En esta línea, si el tributo recauda poco, termina funcionando más como fricción hacia el mercado de capitales de Chile que como fuente real de ingreso fiscal. De esta manera, la eliminación del impuesto devolvería liquidez y profundidad al mercado financiero local. Recordemos que en 2023 (año post-reforma) el monto transado en la bolsa chilena cayó en más de US$15 mil millones, lo que equivale a una baja de 35% respecto del año anterior.

Sin perjuicio de los argumentos a favor, como toda discusión tributaria, los contrapesos de la reforma son en mayor medida distributivos: según cifras del Ministerio de Hacienda, el 98,5% de las rentas del capital se concentra en el 1% de los contribuyentes de mayores ingresos, un universo de cerca de 150 mil personas. Más aún, para ese 1% superior, más del 85% de sus ingresos proviene del capital. En otras palabras, cualquier rebaja de este tipo beneficia de manera muy concentrada a la parte alta de la distribución.
Adicionalmente, está la objeción fiscal. Es cierto que este impuesto ha recaudado menos de lo proyectado, pero eso no significa que su eliminación sea inocua. Suprimir el impuesto implica una menor recaudación para el Fisco, y a diferencia de una rebaja en la tasa del impuesto de primera categoría —donde al menos puede sostenerse que parte de la pérdida se compensa con mayor actividad económica—, en el caso del artículo 107 ese contrapeso es menos evidente. Todo esto, en un contexto en que Chile sigue enfrentando la necesidad de ordenar sus cuentas fiscales y reducir su déficit. Así, el gobierno estima que la eliminación de este impuesto significará un menor ingreso fiscal permanente de 0,005% del PIB a partir de 2027 ($18.162 millones), que esperan compensar con la eliminación de la franquicia SENCE y las sanciones al contrabando de tabaco.
La eliminación del impuesto único del 10% aplicaría en aquellas ventas o rescates ocurridos con posterioridad al 1° de enero de 2027 —de aprobarse este año la reforma tributaria en su redacción actual—, con independencia de la fecha en que fueron adquiridos los activos financieros (no hay un período de transición, la eliminación del impuesto opera íntegramente el 1° de enero de 2027).

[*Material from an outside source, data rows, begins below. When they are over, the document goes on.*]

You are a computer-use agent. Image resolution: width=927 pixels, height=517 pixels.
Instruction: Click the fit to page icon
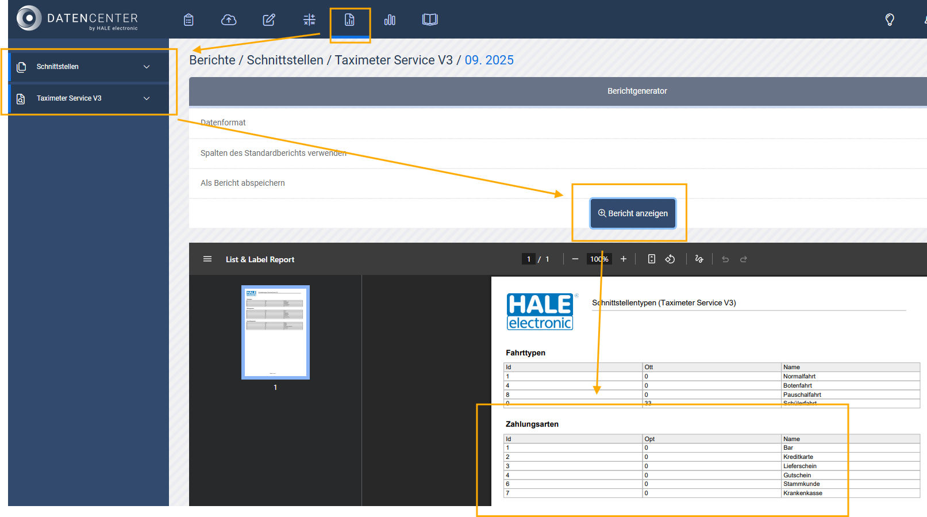tap(651, 259)
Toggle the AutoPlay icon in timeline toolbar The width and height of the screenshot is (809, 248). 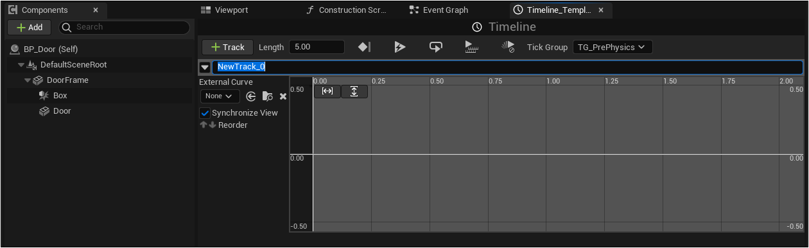tap(400, 47)
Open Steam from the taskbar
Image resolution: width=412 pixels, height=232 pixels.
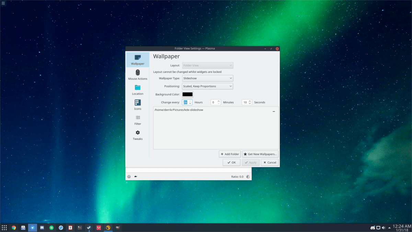pyautogui.click(x=89, y=228)
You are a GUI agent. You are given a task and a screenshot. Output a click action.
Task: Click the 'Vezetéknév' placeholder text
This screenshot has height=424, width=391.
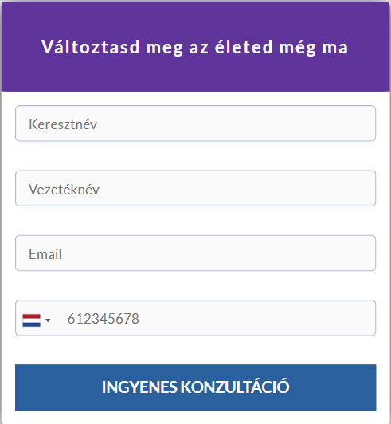pos(64,190)
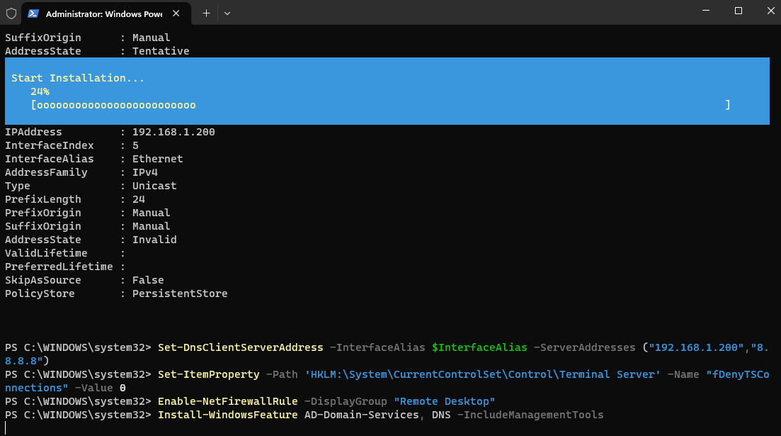Click the administrator shield icon in title bar
The height and width of the screenshot is (436, 781).
click(x=11, y=13)
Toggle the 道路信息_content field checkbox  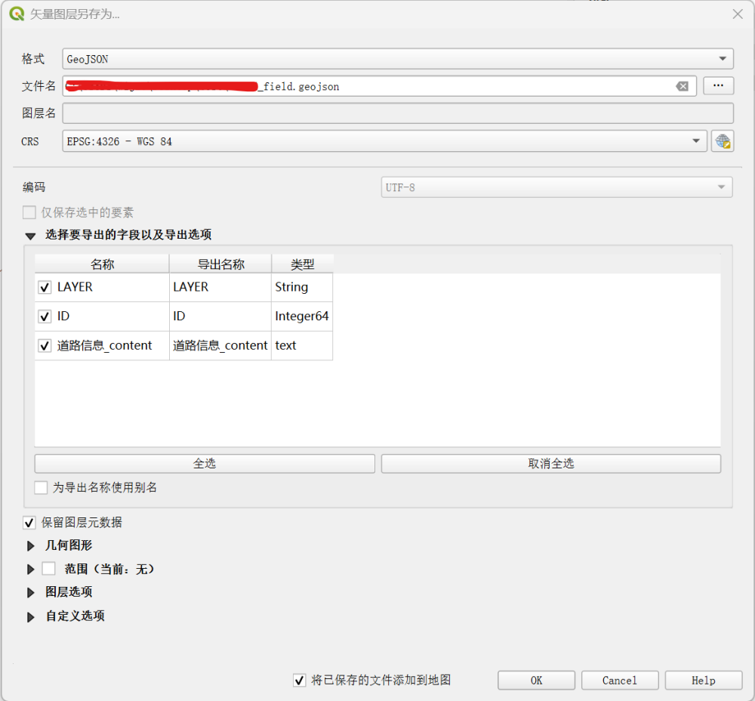[x=45, y=346]
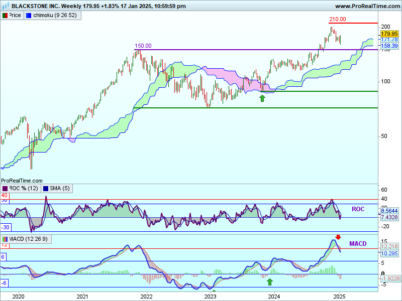
Task: Click the green up arrow on price chart
Action: point(262,98)
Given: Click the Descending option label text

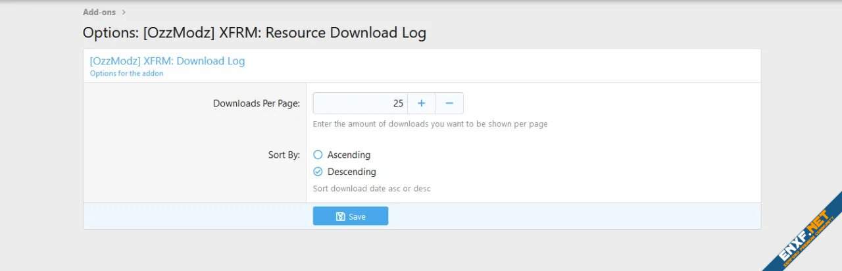Looking at the screenshot, I should 351,172.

En definitiva, los argumentos técnicos para ambos lados ya están sobre la mesa, y será la política quien defina. La evidencia disponible permite sostener con seguridad que el impuesto del 10% recaudó menos de lo esperado y agregó fricción a un mercado de capitales ya debilitado. Por otro lado, los críticos del proyecto advertirán que volver a 0% significa profundizar el déficit fiscal y restablecer un beneficio concentrado en quienes más ingresos de capital reciben. Entre esos dos polos se jugará la discusión real, y será el Congreso el que termine resolviendo qué argumentos pesan más.